Stores generally don’t like dogs, especially big, jump-on-you, affectionate types such as Labradors. Staffers at folk music festivals, such as the one that brought us here, also want dogs to keep their distance tethered to a leash.
That’s no problem for me and Miss Parks as long as we have something large and comfortable to lounge in, which is what we had with the front-wheel-drive Town & Country Limited. We bid the women adieu, opened the windows, turned on our favorite satellite radio jazz station and took a snooze.
Dogs have their schedules. Miss Parks certainly has hers — walking, toiletries, water, food, sleep. She awakened from her minivan floor nap and stuck her long nose between the two front seats, breathed on my neck, stuck out her sticky tongue and licked my face. . . . Time to get up.
The Town & Country Limited has myriad amenities, including automatic side sliding doors and an automatically operated rear hatch. Miss Parks thinks this is cool. After waking me up, she stood there, not moving until I exited the minivan, walked around to the right side and pressed the electronic key fob to signal the sliding door to open.
Miss Parks then popped from the vehicle like a fur cannonball, barely giving me a chance to grab her leash. She wanted to “go to the bathroom.” With her business done, she marched back to the Town & Country Limited, sat on her haunches and stared intently at the rear hatch. I pressed the key fob again. The hatch opened, revealing a bag of dog food and water bottles, much to Miss Park’s delight.
She politely stepped back, nose in the air.
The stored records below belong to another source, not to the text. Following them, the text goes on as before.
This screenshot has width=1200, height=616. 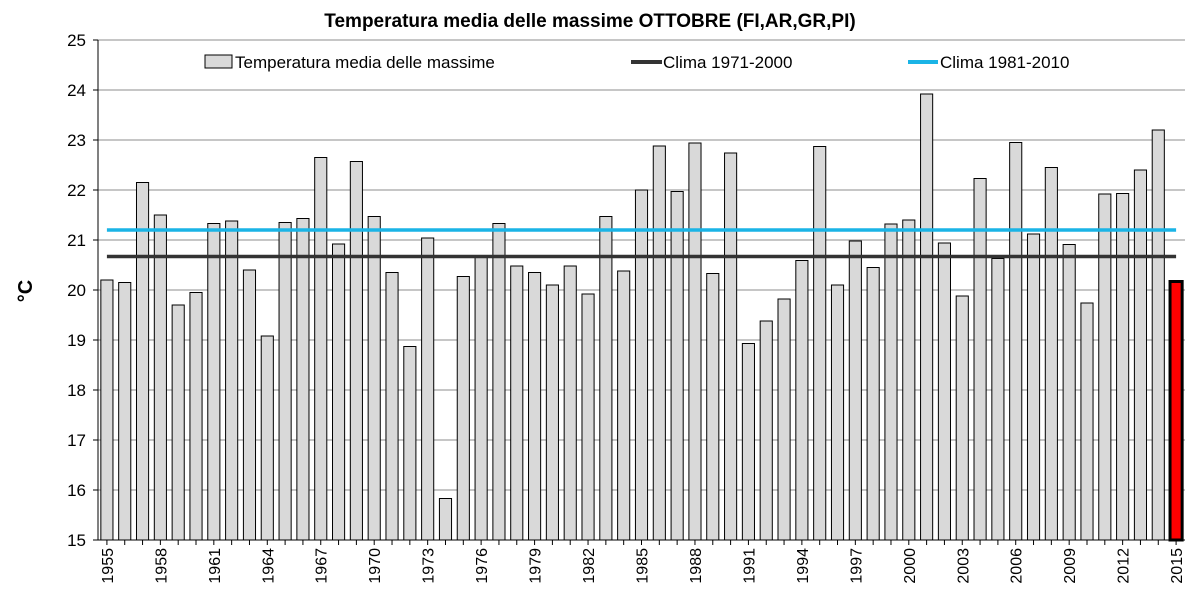 I want to click on bar-1984, so click(x=624, y=406).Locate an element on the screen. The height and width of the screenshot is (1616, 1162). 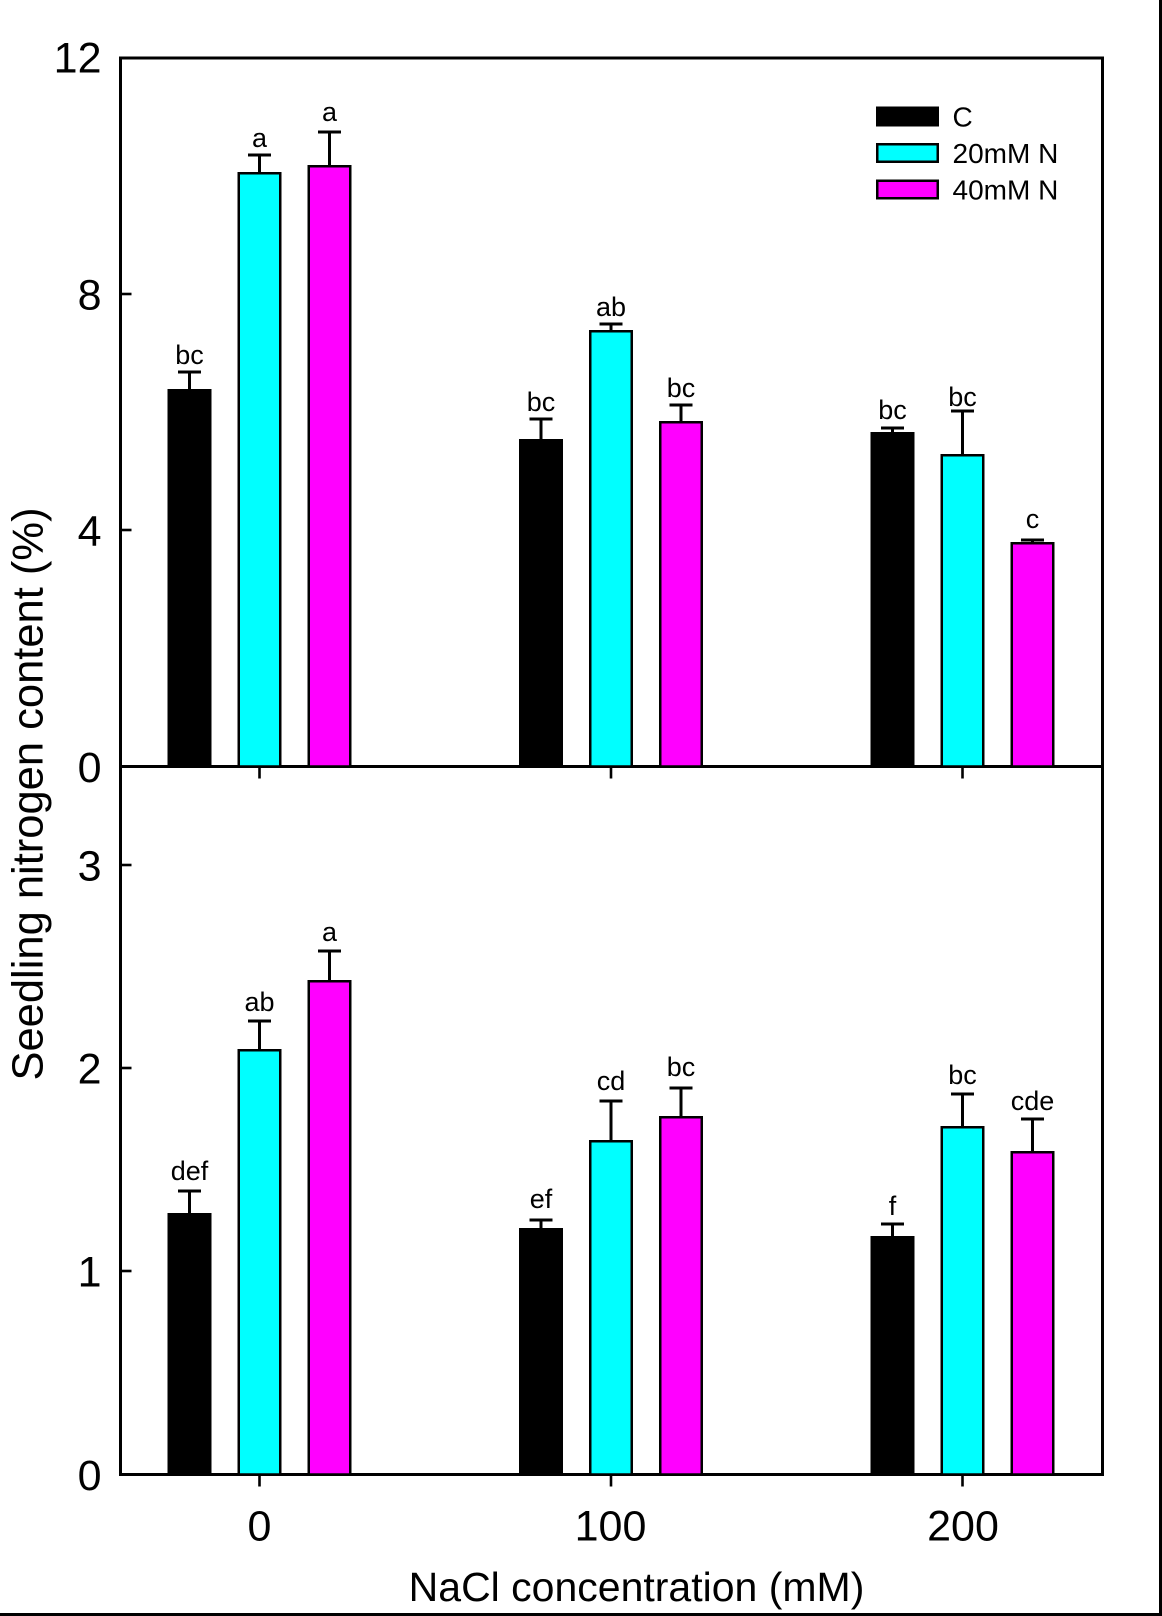
svg-text: 40mM N is located at coordinates (1006, 190).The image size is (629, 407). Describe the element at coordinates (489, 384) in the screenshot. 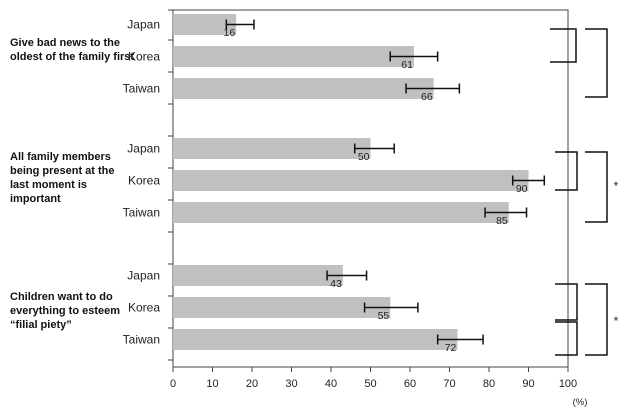

I see `x-tick-label: 80` at that location.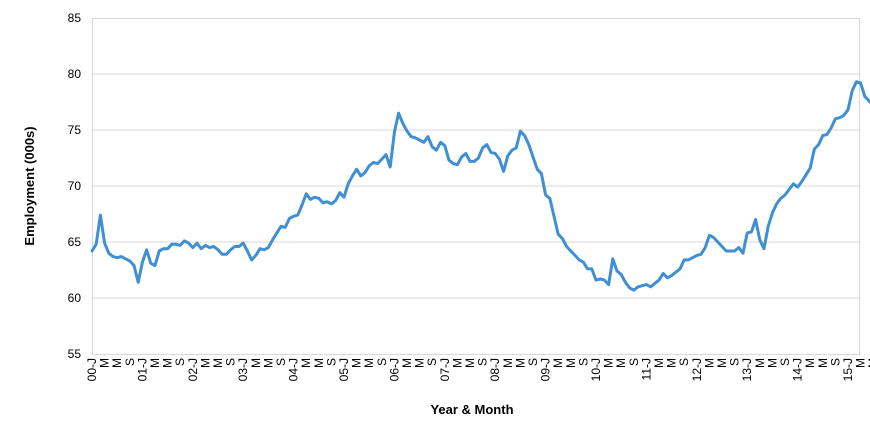 This screenshot has height=433, width=870. Describe the element at coordinates (546, 370) in the screenshot. I see `x-tick-label: 09-J` at that location.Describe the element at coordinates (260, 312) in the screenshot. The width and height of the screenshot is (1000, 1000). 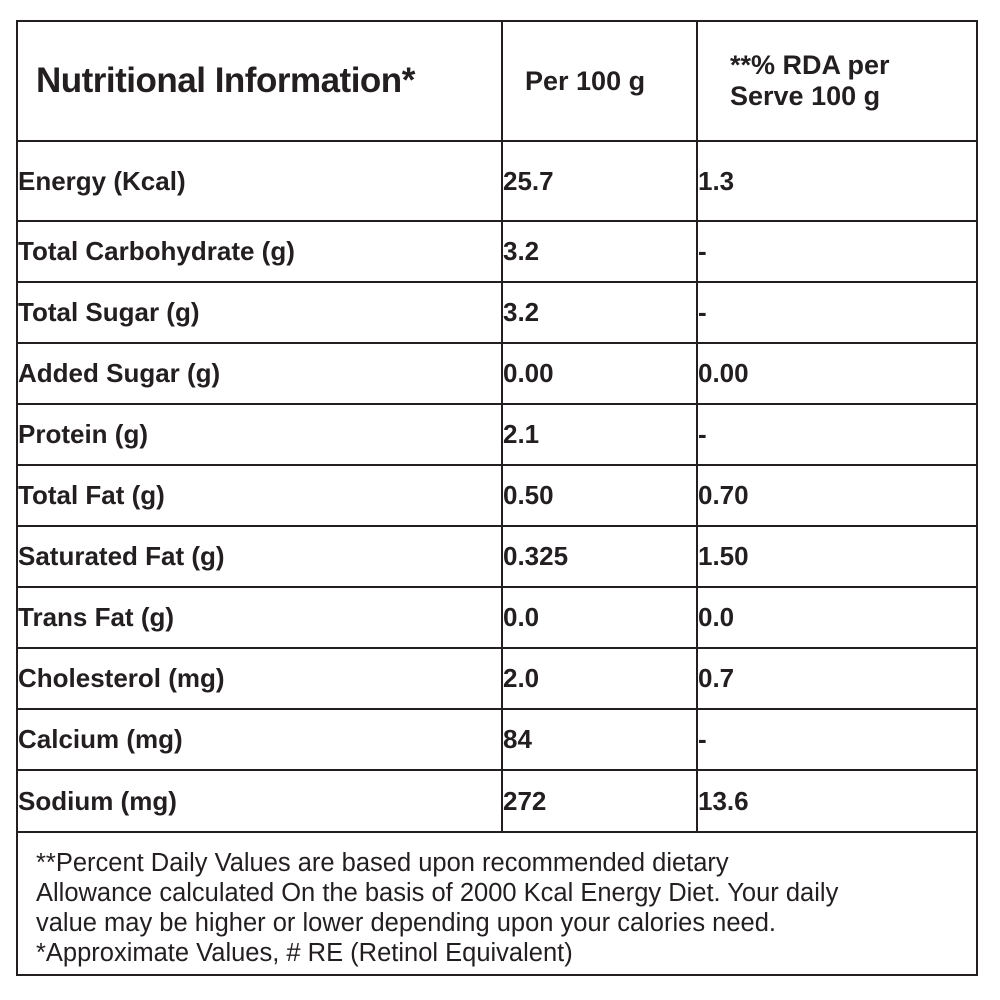
I see `nutrient-name: Total Sugar (g)` at that location.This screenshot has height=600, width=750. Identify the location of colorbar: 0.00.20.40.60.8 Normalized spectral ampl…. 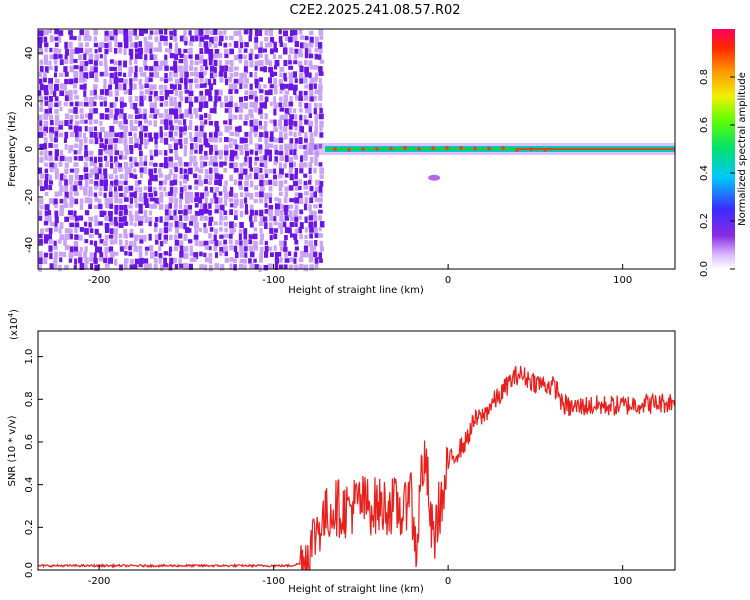
(724, 153).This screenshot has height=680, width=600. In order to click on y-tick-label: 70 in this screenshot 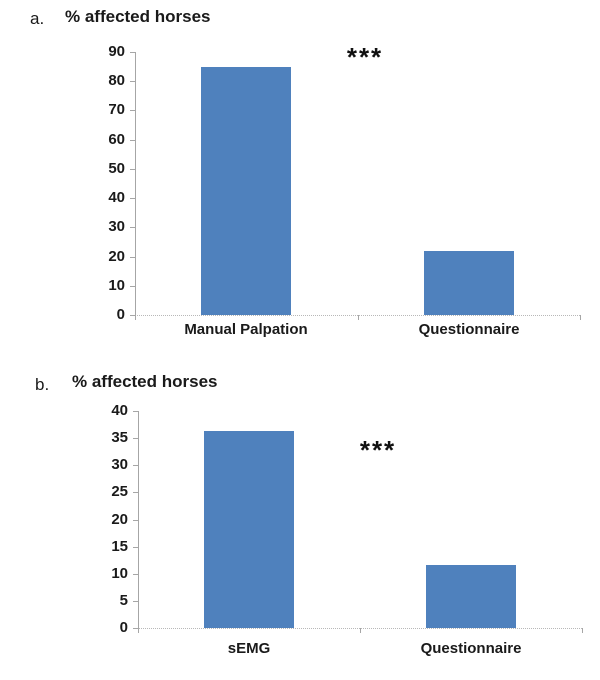, I will do `click(116, 110)`.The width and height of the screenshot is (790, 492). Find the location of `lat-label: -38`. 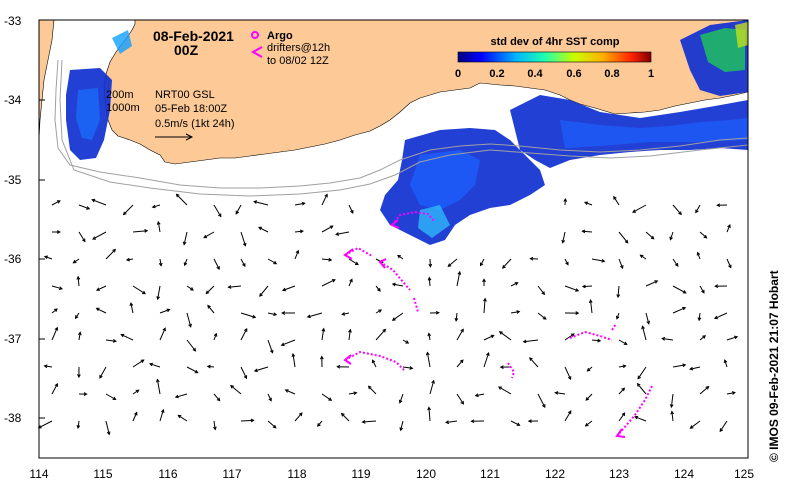

lat-label: -38 is located at coordinates (13, 418).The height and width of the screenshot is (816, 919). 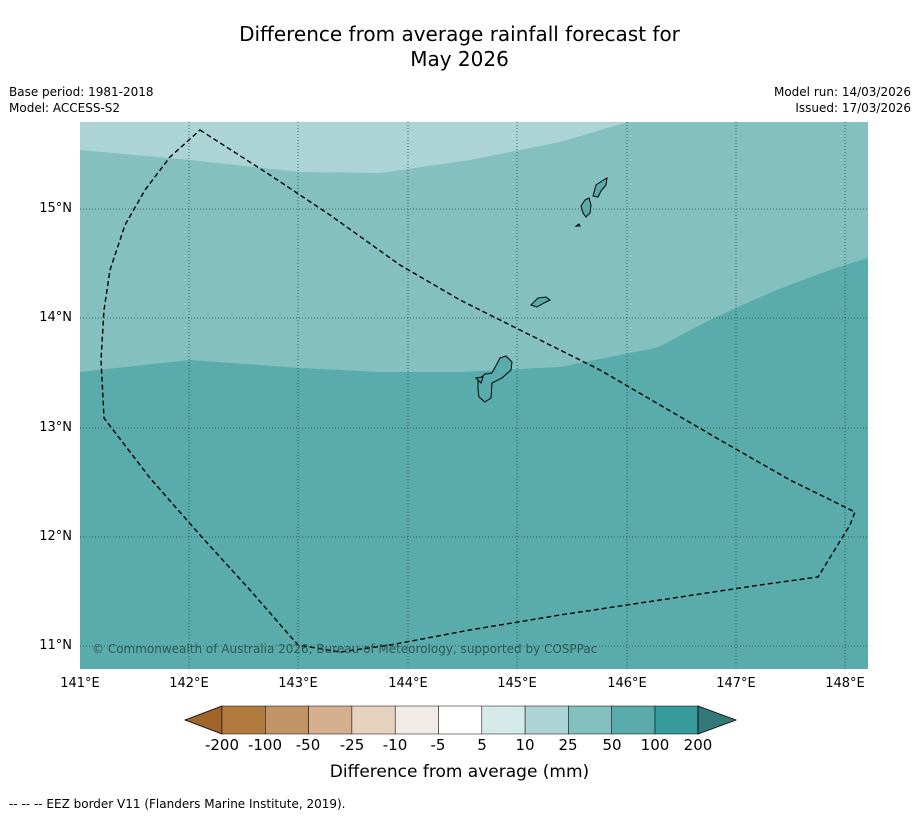 What do you see at coordinates (56, 536) in the screenshot?
I see `lat-label-12n: 12°N` at bounding box center [56, 536].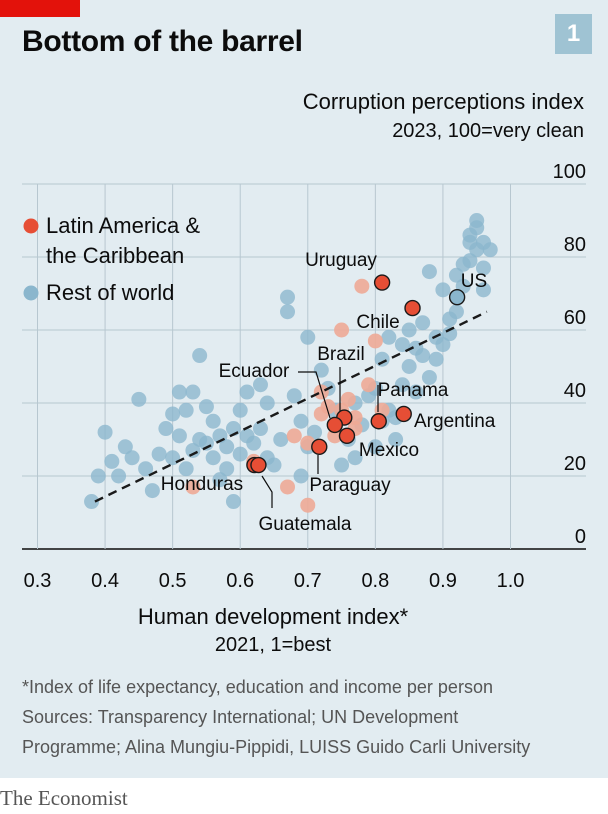 This screenshot has width=608, height=814. What do you see at coordinates (202, 484) in the screenshot?
I see `label-honduras: Honduras` at bounding box center [202, 484].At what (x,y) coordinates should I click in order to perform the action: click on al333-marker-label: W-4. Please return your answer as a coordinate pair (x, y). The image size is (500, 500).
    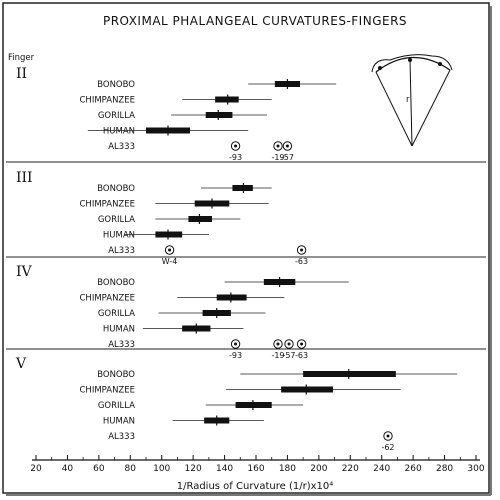
    Looking at the image, I should click on (170, 262).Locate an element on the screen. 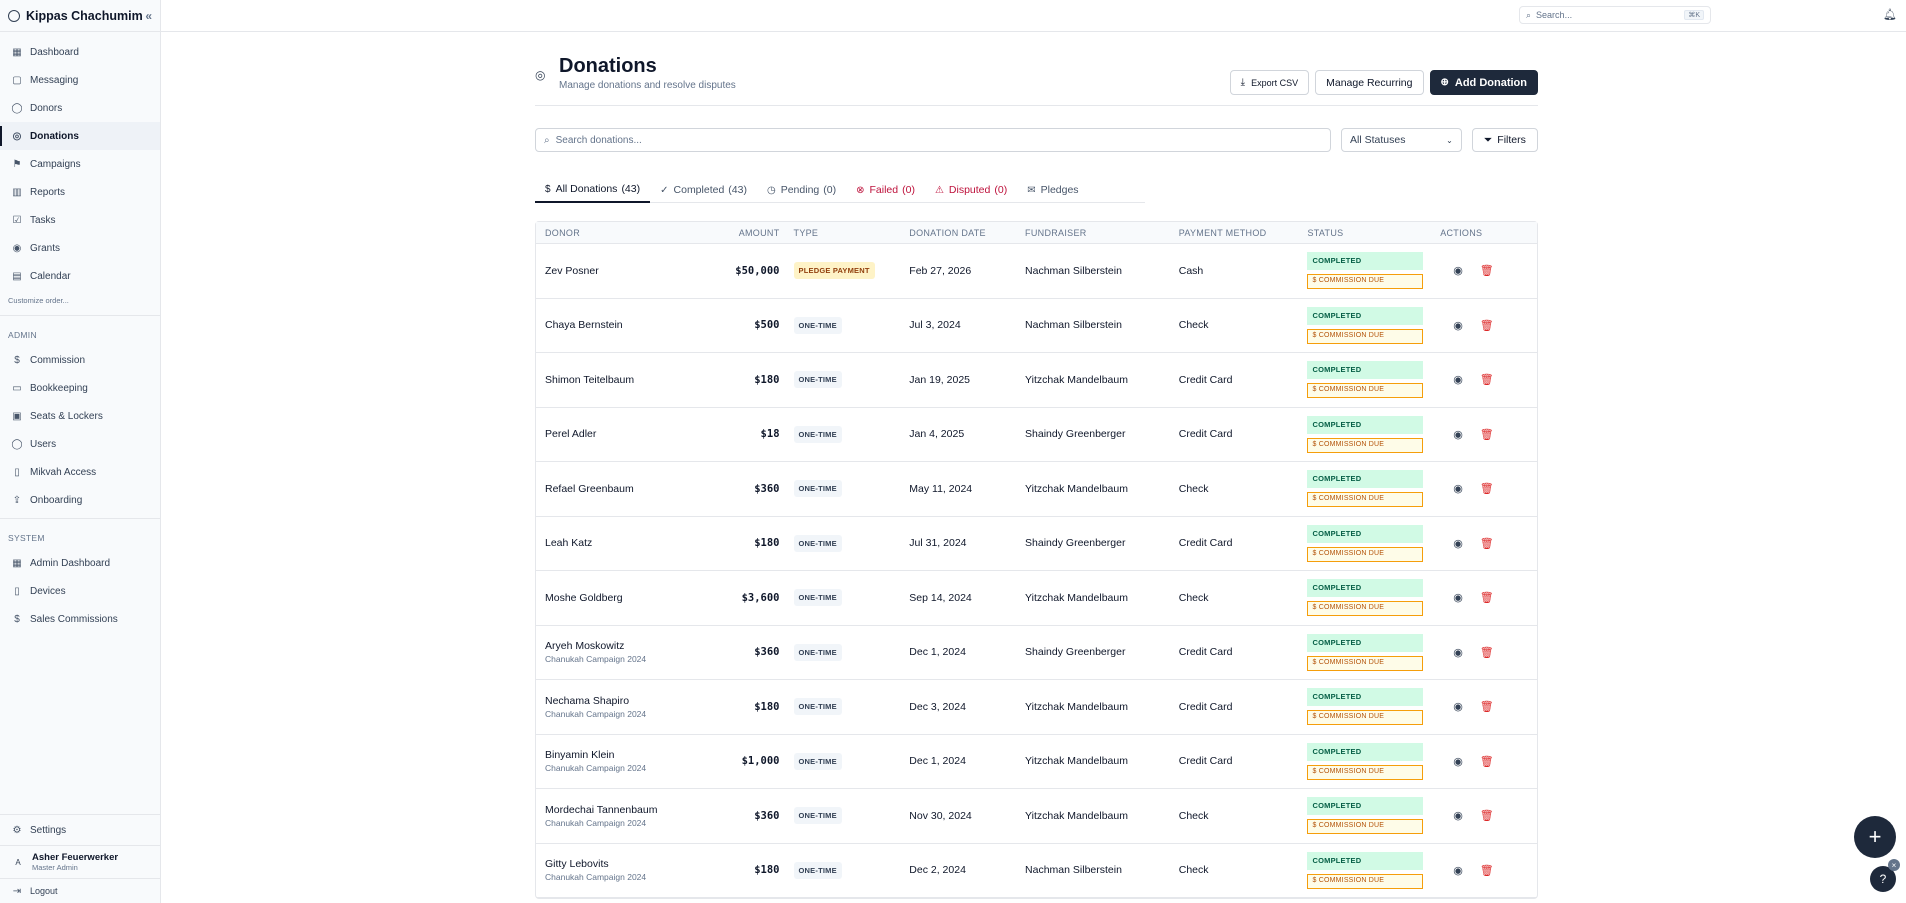  sidebar-item-grants: ◉ Grants is located at coordinates (80, 248).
She waited until her food and water trays were filled, jumped up and wagged her tail in thanks, bowed her head, waited for her “Amen” signal and begin eating.
With the concert over and all passengers collected, Miss Parks again staked out her position on the Town & Country Limited’s floor — telling me that the minivan had a good suspension system. Miss Parks never sleeps on the floors of vehicles with bumpy rides.
The suspension (front independent with McPherson struts/front and rear stabilizer bars) is nothing exceptional. But it was smooth and comfortable enough rolling over the hilly state park grounds.
On the highway, the Town & Country was good, but nothing many automotive journalists would call superior. For higher ratings in the ride and handling categories, many folks in my business choose models such as the Honda Odyssey and Toyota Sienna, both of which supposedly have a road finesse the Town & Country Limited and its trim siblings — the base Touring and mid-level Touring-L — lack.
I don’t get it. I’ve driven all three minivans. My conclusion: They are all minivans, all equally bedecked with safety, amenities, utility and family features. All family and stuff haulers. They all do an excellent job of handling those duties. Not one is designed for the competitive strips of a racetrack.
That said, all three have enough chutzpah to get the job done. The 2012 Town & Country Limited, for example, comes to us with a 3.6-liter, unleaded gasoline/E85 engine (85 percent ethanol alcohol/15 percent unleaded gasoline; 283 horsepower, 260 foot-pounds of torque).
There is nothing spectacular about that setup. But it is reliable, and it works quite well.
And you don’t have to worry about that E85 fuel, engineered to reduce consumption of oil. We could find no convenient service station selling the stuff on this road trip through the Mid-Atlantic and New England regions. We just used 87-octane gasoline, getting about 20 miles in the city and 24 miles per gallon on the highway. No problem.